- [Text block]

The practitioners of power, particularly at the highest levels, naturally have a perspective quite different to that of the common man. Their goals are beyond the commoner’s daily struggle to make ends meet. Hence, while it may be thought that Uttarakhand’s priority today is development, the politicians know better. While lip-service has to be paid to ‘public service’, they know well that far more important is the issue of which contracts are going to whom; what impact policy change would have on the earnings in which sectors; and, of course, what the prospects are of getting a party ticket in the next election.

Traditionally, it has been a very carefully structured world, built up over the decades to extract votes from the electorate with as little effort as possible. ‘Development’ has been substituted increasingly with raiding the public exchequer to distribute all sorts of goodies. After all, there is moral sanction to extort from the tax-paying rich post-election, even to the point of destroying industry and enterprise. Of course, those who don’t pay taxes cannot be touched as they invariably are exempt for one reason or another – a ‘creamy layer’ as it were. And who cares about the long term effects; after all, the purpose of life is to acquire ‘escape velocity’ enough to get to the US!

- [Source data]
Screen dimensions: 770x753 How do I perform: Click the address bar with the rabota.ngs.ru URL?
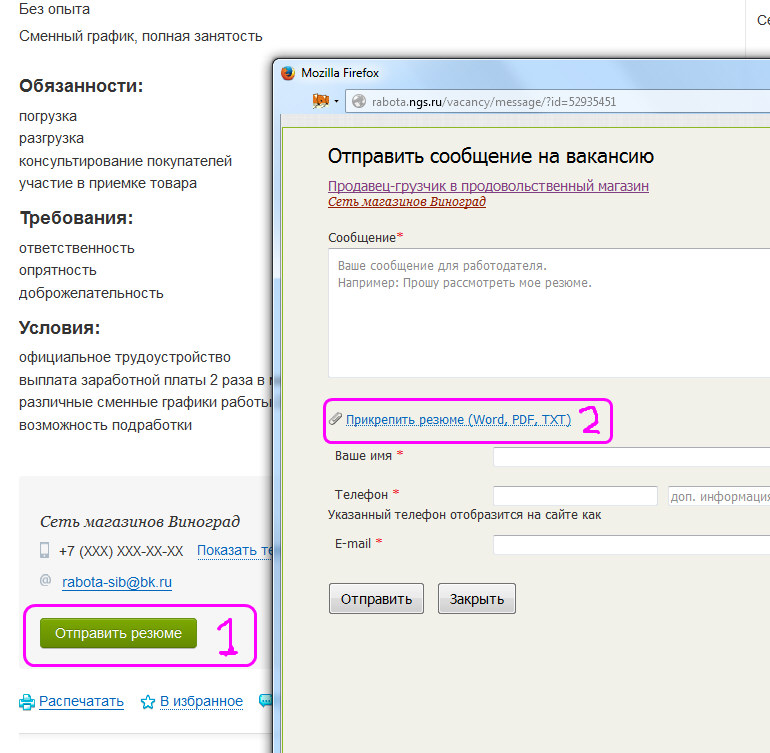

- [Stated exercise] Copy the passage on Uttarakhand politics from "Traditionally, it has" up to and including "get to the US!", and replace "exchequer" with "treasury". These lines have no connection to the passage on Uttarakhand politics.

- [Result of the task]
Traditionally, it has been a very carefully structured world, built up over the decades to extract votes from the electorate with as little effort as possible. ‘Development’ has been substituted increasingly with raiding the public treasury to distribute all sorts of goodies. After all, there is moral sanction to extort from the tax-paying rich post-election, even to the point of destroying industry and enterprise. Of course, those who don’t pay taxes cannot be touched as they invariably are exempt for one reason or another – a ‘creamy layer’ as it were. And who cares about the long term effects; after all, the purpose of life is to acquire ‘escape velocity’ enough to get to the US!